=== Work to complete ===
All records must be quoted exactly. Omit the pictures.

=== Data provided ===
* * * * *
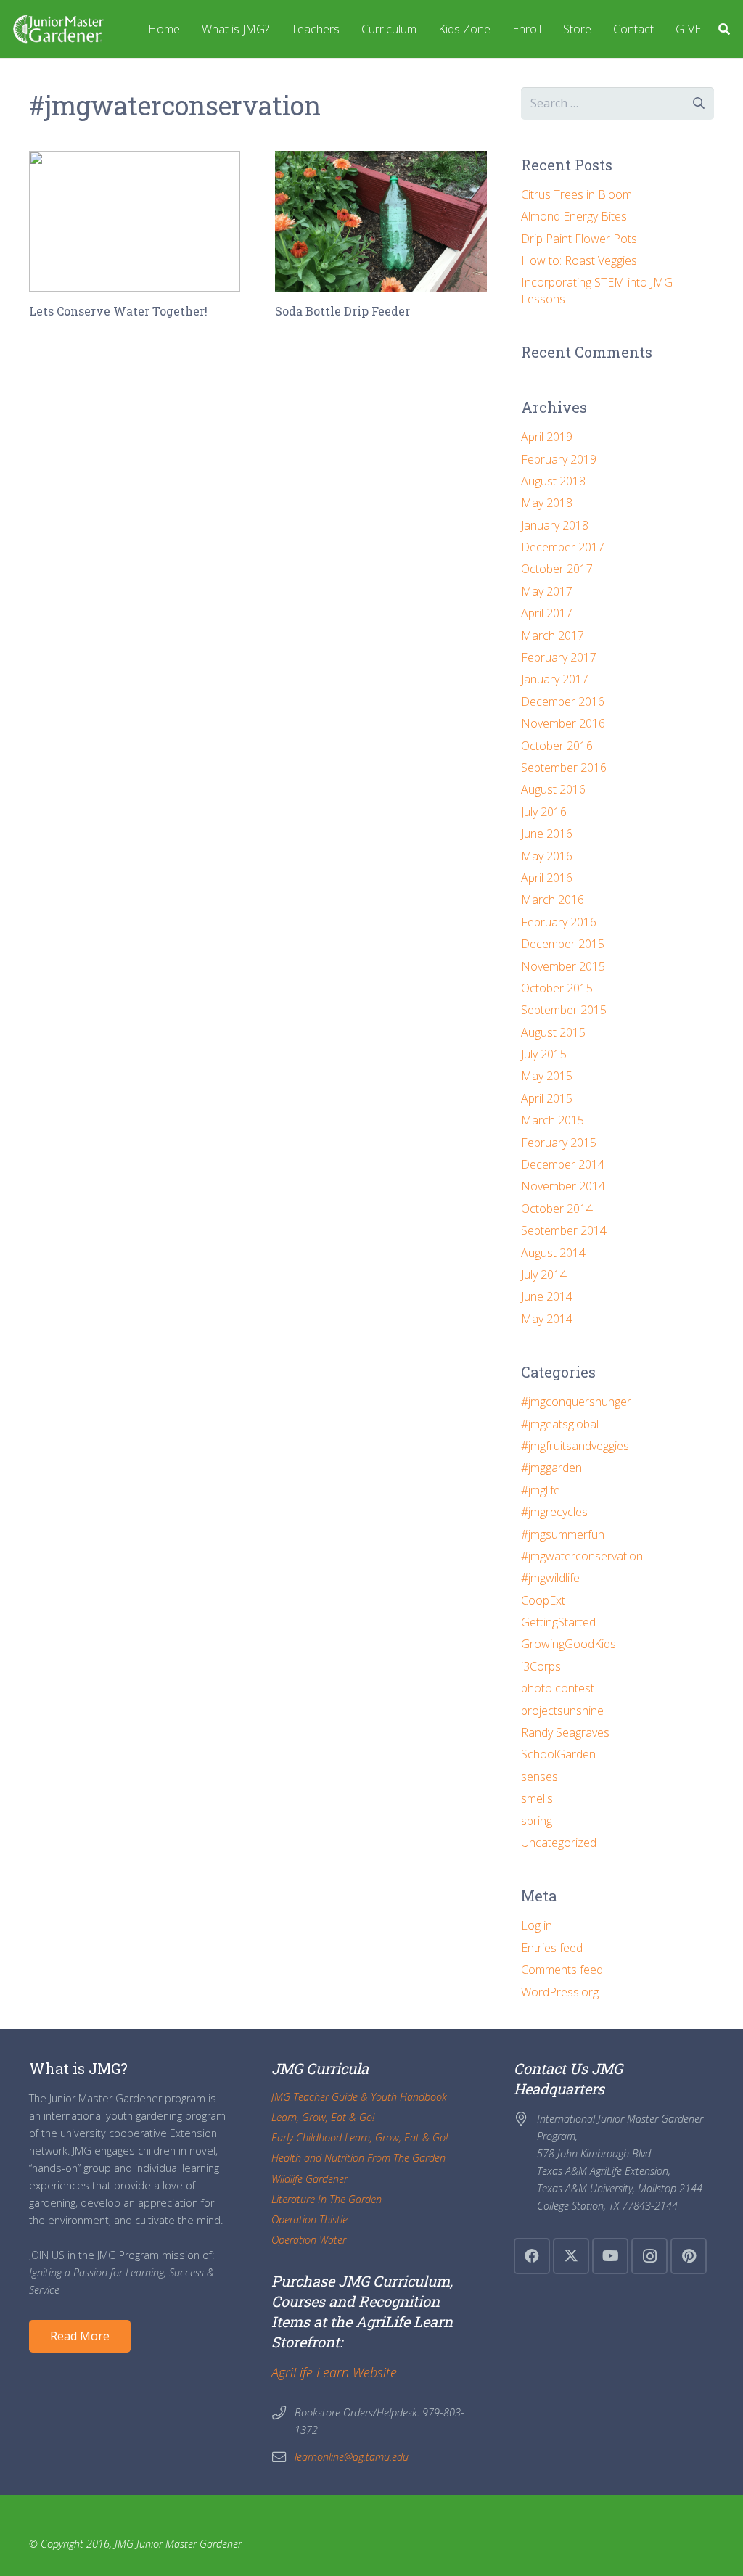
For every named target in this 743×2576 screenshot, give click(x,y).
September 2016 (564, 767)
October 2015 (557, 988)
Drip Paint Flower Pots (579, 239)
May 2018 (546, 503)
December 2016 (562, 701)
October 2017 (557, 569)
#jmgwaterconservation (582, 1556)
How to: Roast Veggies (579, 260)
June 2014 (546, 1296)
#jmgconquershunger (576, 1402)
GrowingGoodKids (568, 1644)
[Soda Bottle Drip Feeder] (380, 221)
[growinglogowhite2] (58, 29)
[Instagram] (649, 2256)
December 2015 (562, 944)
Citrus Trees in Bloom (576, 194)
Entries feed (552, 1948)
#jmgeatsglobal (560, 1424)
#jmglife (540, 1490)
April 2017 (546, 613)
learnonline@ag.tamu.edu (352, 2457)
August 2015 (553, 1032)
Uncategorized (558, 1843)
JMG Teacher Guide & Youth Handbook (359, 2097)
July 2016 (544, 812)
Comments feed (562, 1970)
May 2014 (546, 1319)
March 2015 (552, 1120)
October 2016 (557, 746)
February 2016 (558, 922)
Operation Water (308, 2240)
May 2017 (546, 591)
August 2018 (553, 481)
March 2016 (552, 900)
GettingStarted (558, 1622)
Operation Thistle (309, 2219)
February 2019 (558, 459)
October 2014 (557, 1209)
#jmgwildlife (550, 1578)
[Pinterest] (688, 2256)
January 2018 (554, 525)
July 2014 (544, 1275)
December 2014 (562, 1164)
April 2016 (546, 878)
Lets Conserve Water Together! (118, 310)
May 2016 (546, 856)
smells (537, 1798)
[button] (724, 29)
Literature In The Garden (326, 2199)
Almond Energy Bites (574, 216)
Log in (536, 1925)
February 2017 (558, 657)
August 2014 (553, 1253)
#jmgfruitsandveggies (575, 1446)
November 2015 (563, 966)
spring (536, 1821)
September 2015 (564, 1010)
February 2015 (558, 1143)
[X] (571, 2256)
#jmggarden (551, 1468)
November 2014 (563, 1186)
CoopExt (543, 1600)
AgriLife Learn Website (334, 2372)
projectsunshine (562, 1711)
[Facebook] (532, 2256)
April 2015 (546, 1098)
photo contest (557, 1688)
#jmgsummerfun (562, 1534)
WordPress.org (560, 1992)
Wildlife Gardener (309, 2179)
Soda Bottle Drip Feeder (342, 310)
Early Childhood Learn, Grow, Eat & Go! (359, 2137)
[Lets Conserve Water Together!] (134, 221)
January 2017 (554, 679)
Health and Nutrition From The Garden (358, 2158)
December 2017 (562, 547)
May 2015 (546, 1076)
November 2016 (563, 723)
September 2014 (564, 1230)
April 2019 (546, 437)
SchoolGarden (558, 1754)
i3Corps (541, 1666)
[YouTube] (610, 2256)
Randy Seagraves (565, 1732)
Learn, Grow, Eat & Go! (322, 2117)
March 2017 (552, 635)
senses (539, 1777)
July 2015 (544, 1054)
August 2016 (553, 789)
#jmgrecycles (554, 1512)
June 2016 (546, 833)
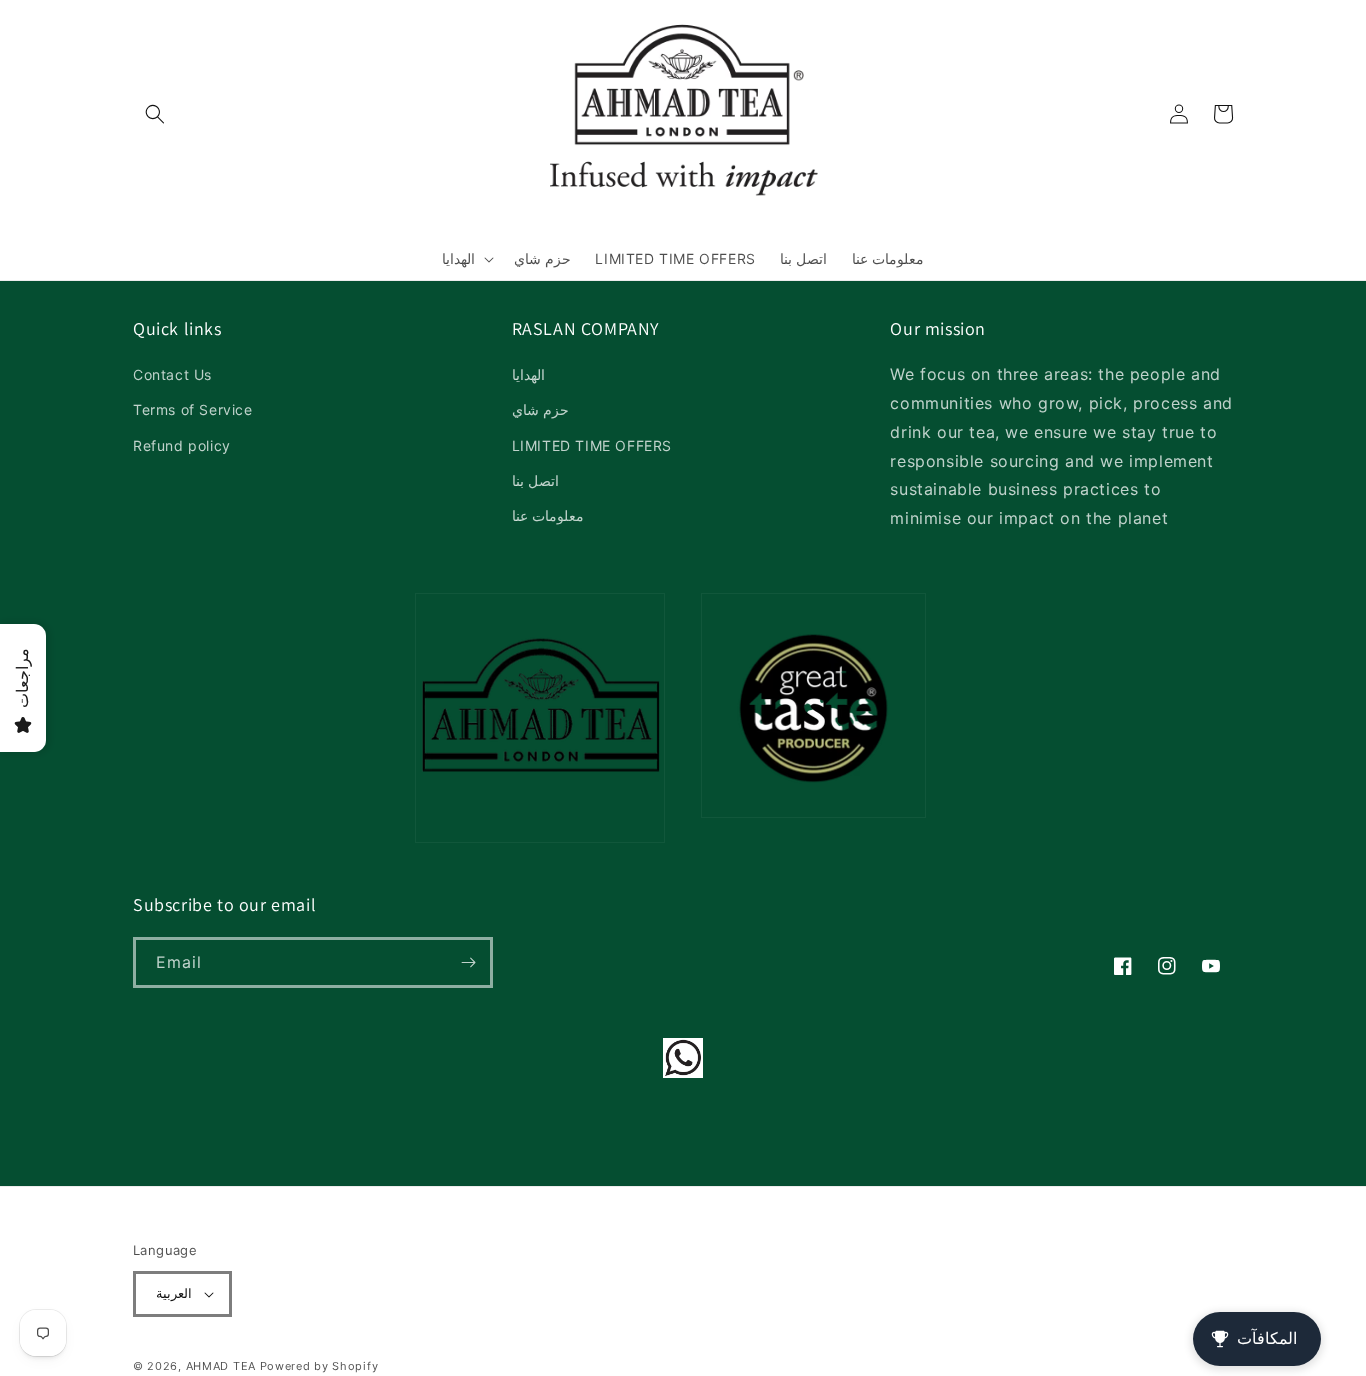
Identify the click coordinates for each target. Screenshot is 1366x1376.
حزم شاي (541, 409)
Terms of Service (193, 409)
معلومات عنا (548, 515)
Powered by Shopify (319, 1366)
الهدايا (528, 374)
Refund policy (182, 445)
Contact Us (172, 374)
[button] (155, 114)
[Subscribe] (468, 962)
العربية (174, 1293)
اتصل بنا (536, 480)
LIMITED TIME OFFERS (592, 445)
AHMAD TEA (221, 1366)
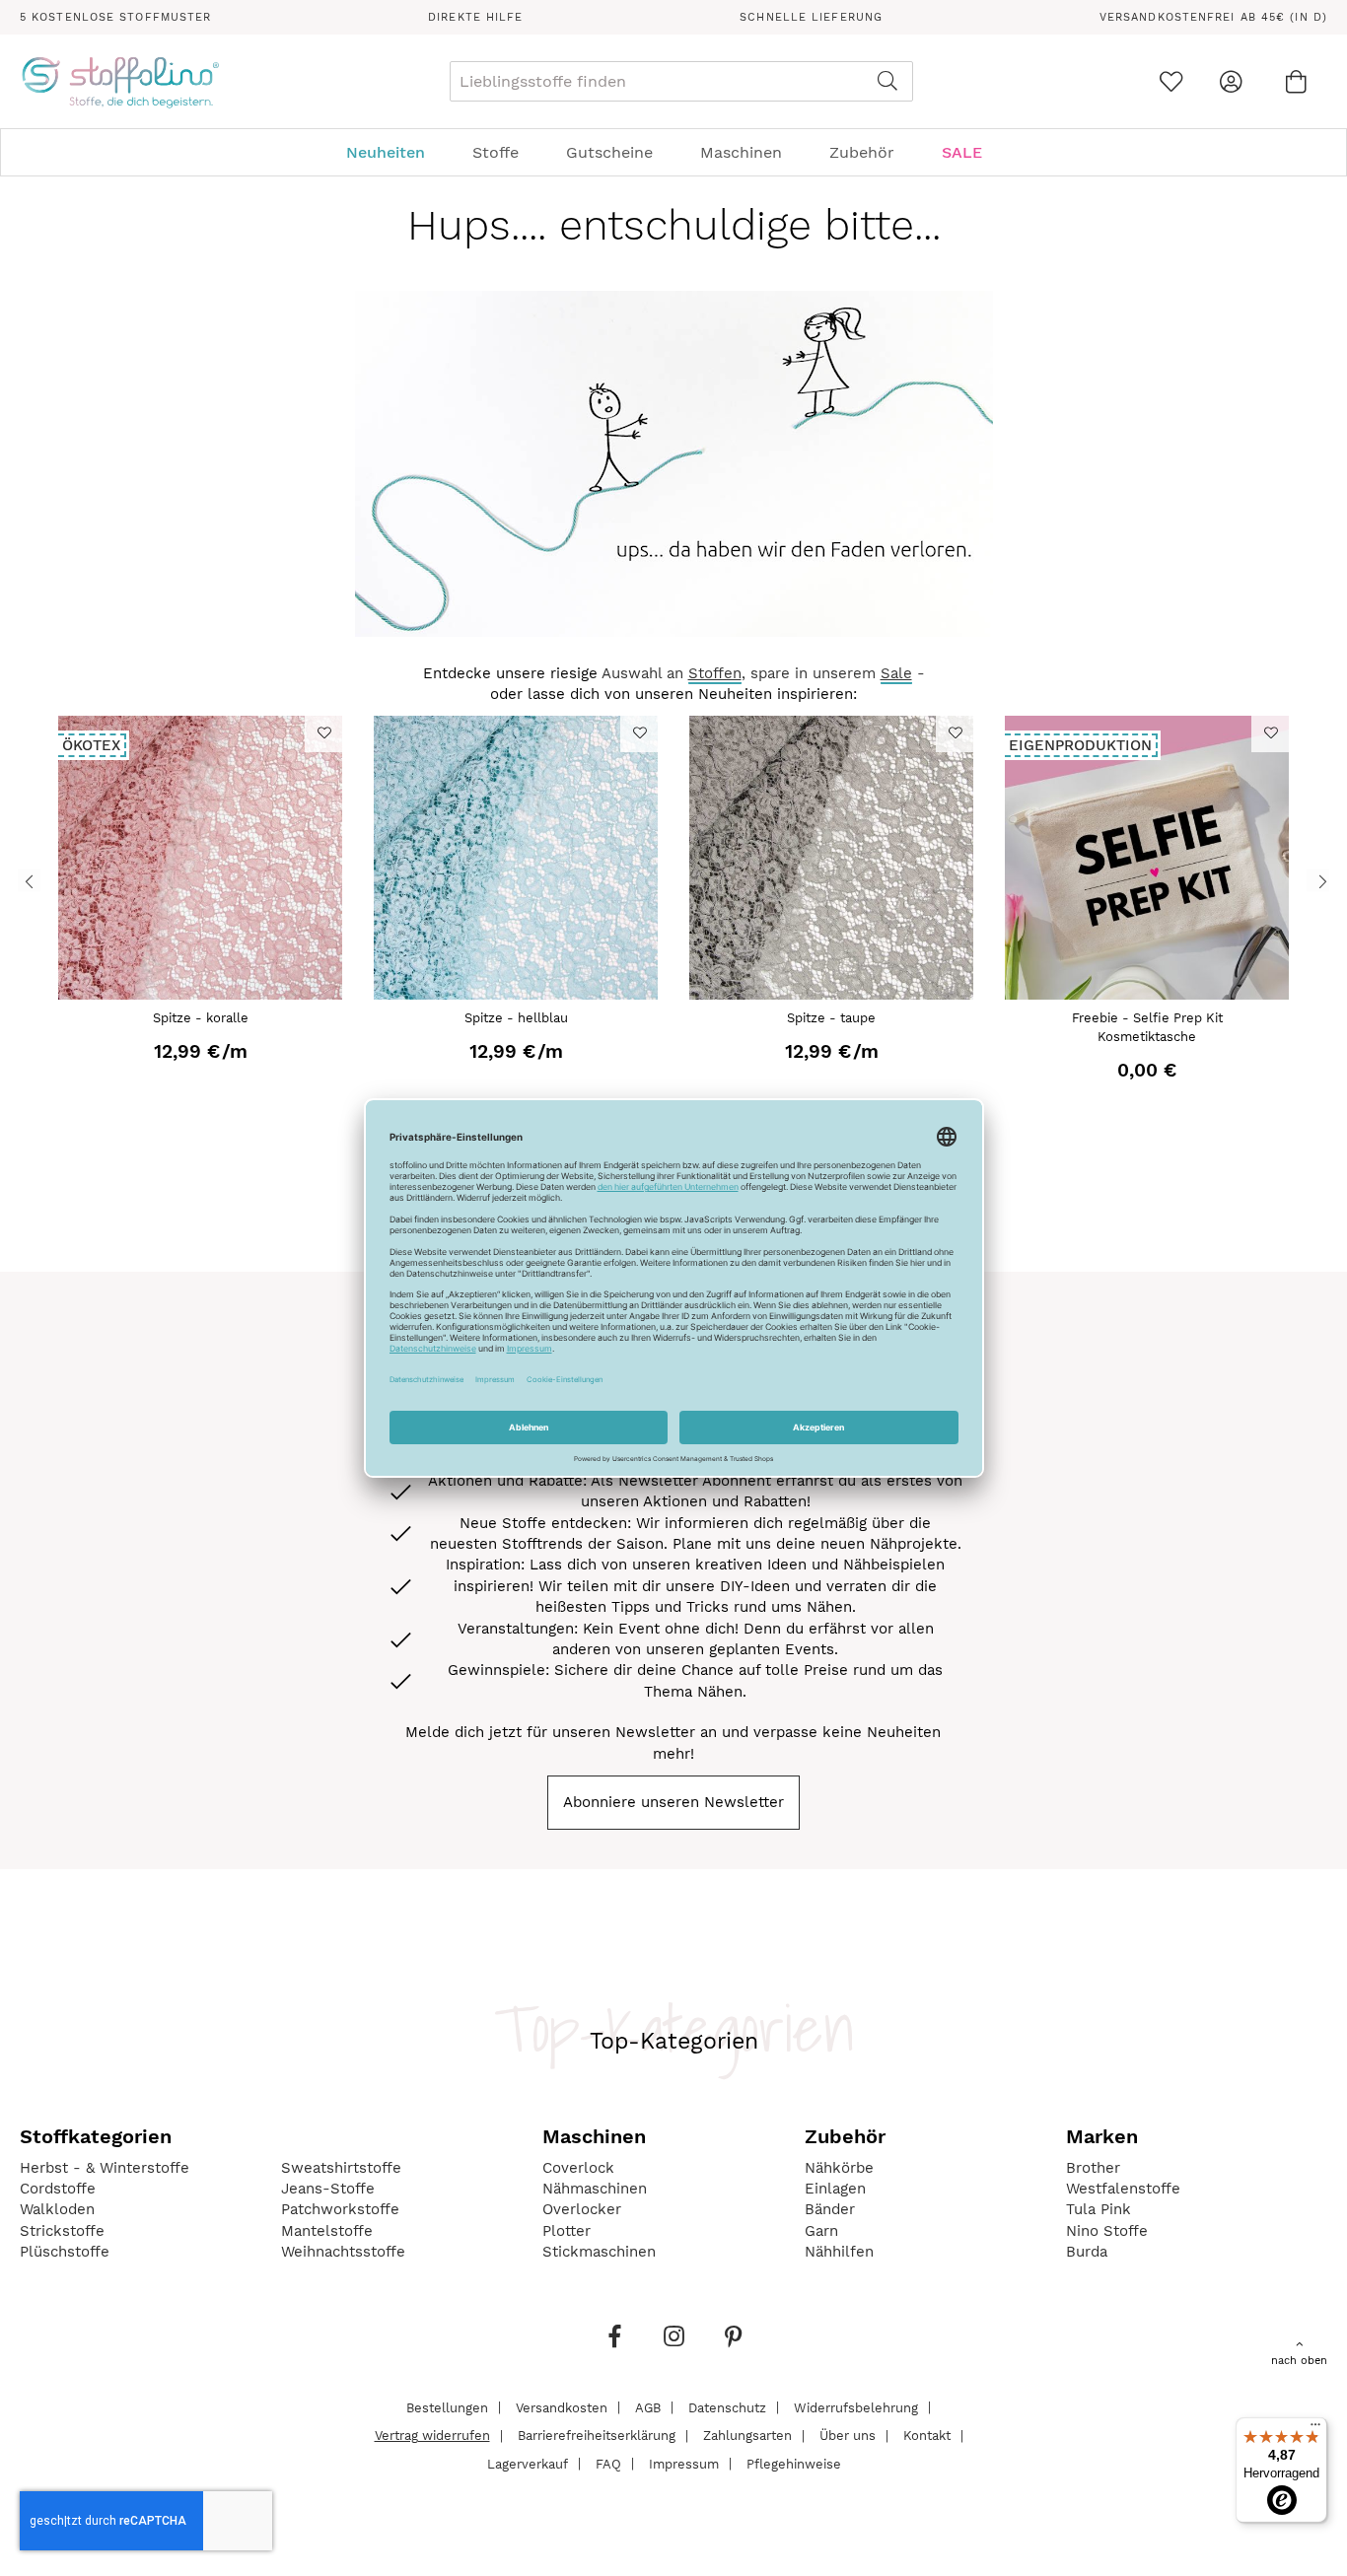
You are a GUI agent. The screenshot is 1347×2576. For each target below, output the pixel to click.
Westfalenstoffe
* * * * *
=== Your solution ===
For every named target in this 743×2576 screenshot, give click(x,y).
September 2016 (564, 767)
October 2015 (557, 988)
Drip Paint Flower Pots (579, 239)
May 2018 (546, 503)
December 2016 (562, 701)
October 2017 (557, 569)
#jmgwaterconservation (582, 1556)
How to: Roast Veggies (579, 260)
June 2014 (546, 1296)
#jmgconquershunger (576, 1402)
GrowingGoodKids (568, 1644)
[Soda Bottle Drip Feeder] (380, 221)
[growinglogowhite2] (58, 29)
[Instagram] (649, 2256)
December 2015 (562, 944)
Citrus Trees in Bloom (576, 194)
Entries feed (552, 1948)
#jmgeatsglobal (560, 1424)
#jmglife (540, 1490)
April 2017 (546, 613)
learnonline@ag.tamu.edu (352, 2457)
August 2015 (553, 1032)
Uncategorized (558, 1843)
JMG Teacher Guide & Youth Handbook (359, 2097)
July 2016 (544, 812)
Comments feed (562, 1970)
May 2014 (546, 1319)
March 2015 (552, 1120)
October 2016 (557, 746)
February 2016 (558, 922)
Operation Water (308, 2240)
May 2017 (546, 591)
August 2018 (553, 481)
March 2016 (552, 900)
GettingStarted (558, 1622)
Operation Thistle (309, 2219)
February 2019 (558, 459)
October 2014 (557, 1209)
#jmgwildlife (550, 1578)
[Pinterest] (688, 2256)
January 2018 (554, 525)
July 2014 (544, 1275)
December 2014 (562, 1164)
April 2016 (546, 878)
Lets Conserve Water Together! (118, 310)
May 2016 (546, 856)
smells (537, 1798)
[button] (724, 29)
Literature In The Garden (326, 2199)
Almond Energy Bites (574, 216)
Log in (536, 1925)
February 2017 (558, 657)
August 2014 (553, 1253)
#jmgfruitsandveggies (575, 1446)
November 2015 (563, 966)
spring (536, 1821)
September 2015 (564, 1010)
February 2015 (558, 1143)
[X] (571, 2256)
#jmggarden (551, 1468)
November 2014 (563, 1186)
CoopExt (543, 1600)
AgriLife Learn Website (334, 2372)
projectsunshine (562, 1711)
[Facebook] (532, 2256)
April 2015 (546, 1098)
photo contest (557, 1688)
#jmgsummerfun (562, 1534)
WordPress.org (560, 1992)
Wildlife Gardener (309, 2179)
Soda Bottle Drip Feeder (342, 310)
Early Childhood Learn, Grow, Eat & Go! (359, 2137)
[Lets Conserve Water Together!] (134, 221)
January 2017 (554, 679)
Health and Nutrition From The Garden (358, 2158)
December 2017 (562, 547)
May 2015 (546, 1076)
November 2016 (563, 723)
September 2014 (564, 1230)
April 2019 (546, 437)
SchoolGarden (558, 1754)
i3Corps (541, 1666)
[YouTube] (610, 2256)
Randy Seagraves (565, 1732)
Learn, Grow, Eat & Go! (322, 2117)
March 2017 (552, 635)
senses (539, 1777)
July 2015 (544, 1054)
August 2016 (553, 789)
#jmgrecycles (554, 1512)
June 2016 (546, 833)
Identify the click coordinates for each target. Screenshot is 1366x1376.
حزم شاي (541, 409)
Terms of Service (193, 409)
معلومات عنا (548, 515)
Powered by Shopify (319, 1366)
الهدايا (528, 374)
Refund policy (182, 445)
Contact Us (172, 374)
[button] (155, 114)
[Subscribe] (468, 962)
العربية (174, 1293)
اتصل بنا (536, 480)
LIMITED TIME OFFERS (592, 445)
AHMAD TEA (221, 1366)
You are a GUI agent. The screenshot is 1347×2576. For each target below, output the pixel to click.
Westfalenstoffe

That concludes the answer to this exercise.